## Excerpt provided
- - -

In her "Tonglen Breath Drawings" (2011–12), O'Bryan drew upon the concept of Tonglen breathing, a Buddhist practice of compassion in which practitioners breathe in another's pain, transform it, and breathe out healing. In these smaller works (e.g., 18,200 breaths between 4/1/2012 and 4/19/2012), she layered marks atop one another 20 times (equating to 20 breaths) until the rice paper became incised and frayed under the weight of the accumulated graphite; critic Edith Newhall described the resulting surfaces as resembling, "square, monochromatic pieces of a woolly patterned textile."

In 2019, O’Bryan began producing work that involved listening to her breath while meditating, then imagining the shape of the sound and creating those shapes. These works included her watercolor, acrylic and pencil series "Breathing into the Moon" and "Breathing into the Sky" paintings, both of which suggest universal laws and relationships of the cosmos through simple shapes (triangles, squares, rippling concentric circles) or patches of white resembling clouds and craters. In a 2022 Artforum review, Dan Beachy-Quick wrote, "O’Bryan attends to the fundamental elements of earthly life. Hers is an attention that attunes not only to the wondrous matter of the world … but to the mystical geometries that bind this planet together, and us to it."

- - -

## Information

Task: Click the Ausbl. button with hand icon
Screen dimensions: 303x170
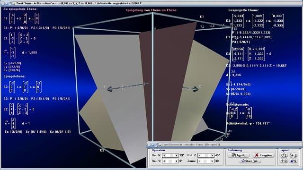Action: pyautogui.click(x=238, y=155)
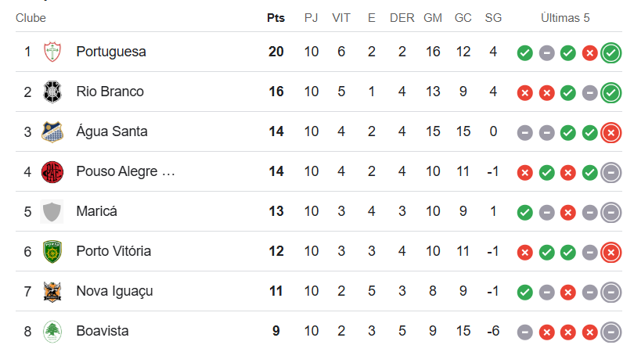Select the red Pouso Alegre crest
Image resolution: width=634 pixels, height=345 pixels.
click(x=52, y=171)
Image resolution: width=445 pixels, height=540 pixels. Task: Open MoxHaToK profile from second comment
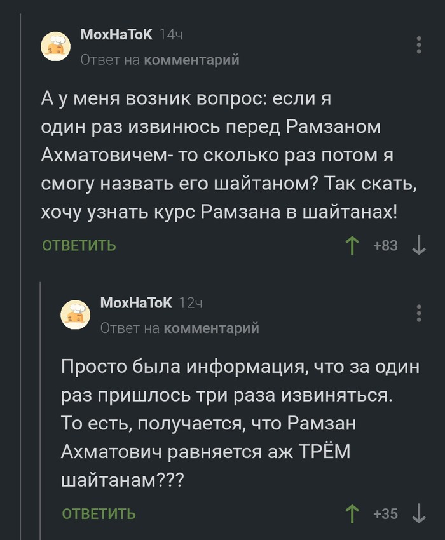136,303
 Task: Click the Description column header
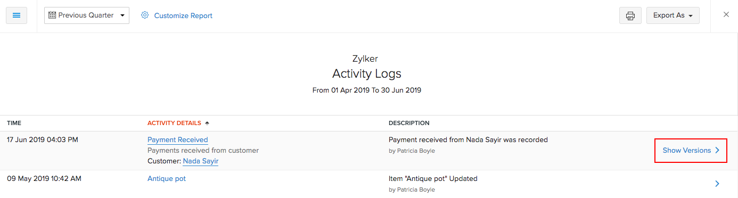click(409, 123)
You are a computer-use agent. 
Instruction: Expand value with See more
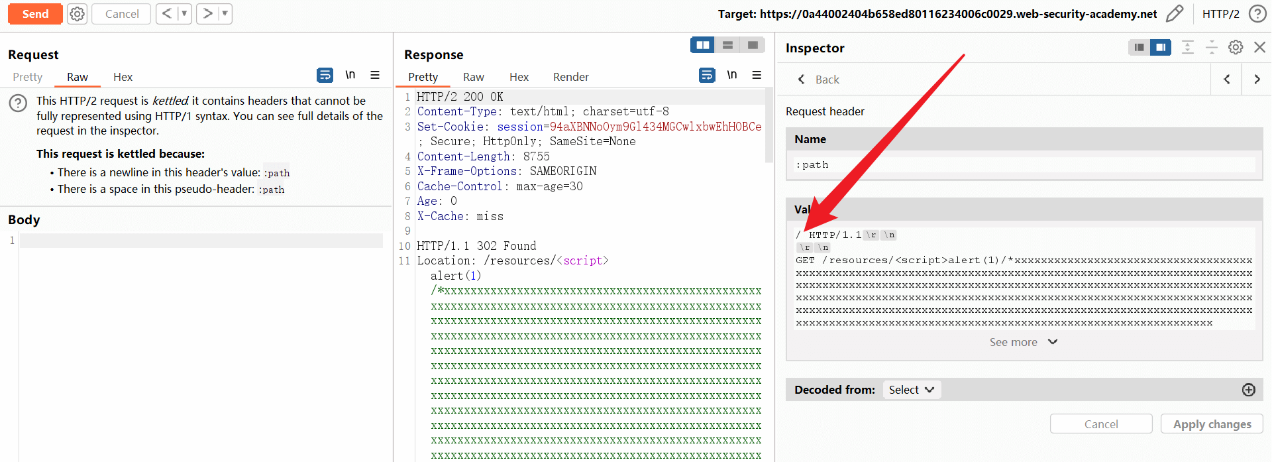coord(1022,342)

- - -

## Work order 1
List every material or medium that the passage on O'Bryan's breath-based art says she worked with.
## Work order 2
Carry on the passage on O'Bryan's breath-based art, starting after its final sentence.
The data here has nothing to do with what comes next.

## Output 1
rice paper, graphite, watercolor, acrylic, pencil

## Output 2
Jill O'Bryan, nm.1.17 (Frottage), graphite on paper, 120" x 72", 2017.

===Frottages===
O’Bryan's ground rubbings, or frottages, represent a more outward-focused aspect of her work. She began these highly physical drawings in 2006 as a way to connect to and record her corporeal interactions with the New Mexico desert land. They were made by laying out large sheets of white paper on the mesa, then lying on top of the paper and making rubbings with chunks of graphite to reveal impressions and pull out the texture of the rocks below. Reviewers have likened these works (e.g., the 12-foot-tall, scroll-like Untitled #10, 2008 or NM.1.22, 2022), variously, to human skin or X-rays, topographical maps or entire landscapes, grave-rubbings, and Australian Aboriginal drawings. They have suggested that her mark-making in these drawings embeds the landscape into paper (rather than describing it), facilitating its organic emergence from the white surface. Paul Ardenne described the marked paper as "both the surface of inscription and of exchange … equivalent to a situation of intercession: art makes nature speak, and nature makes art speak."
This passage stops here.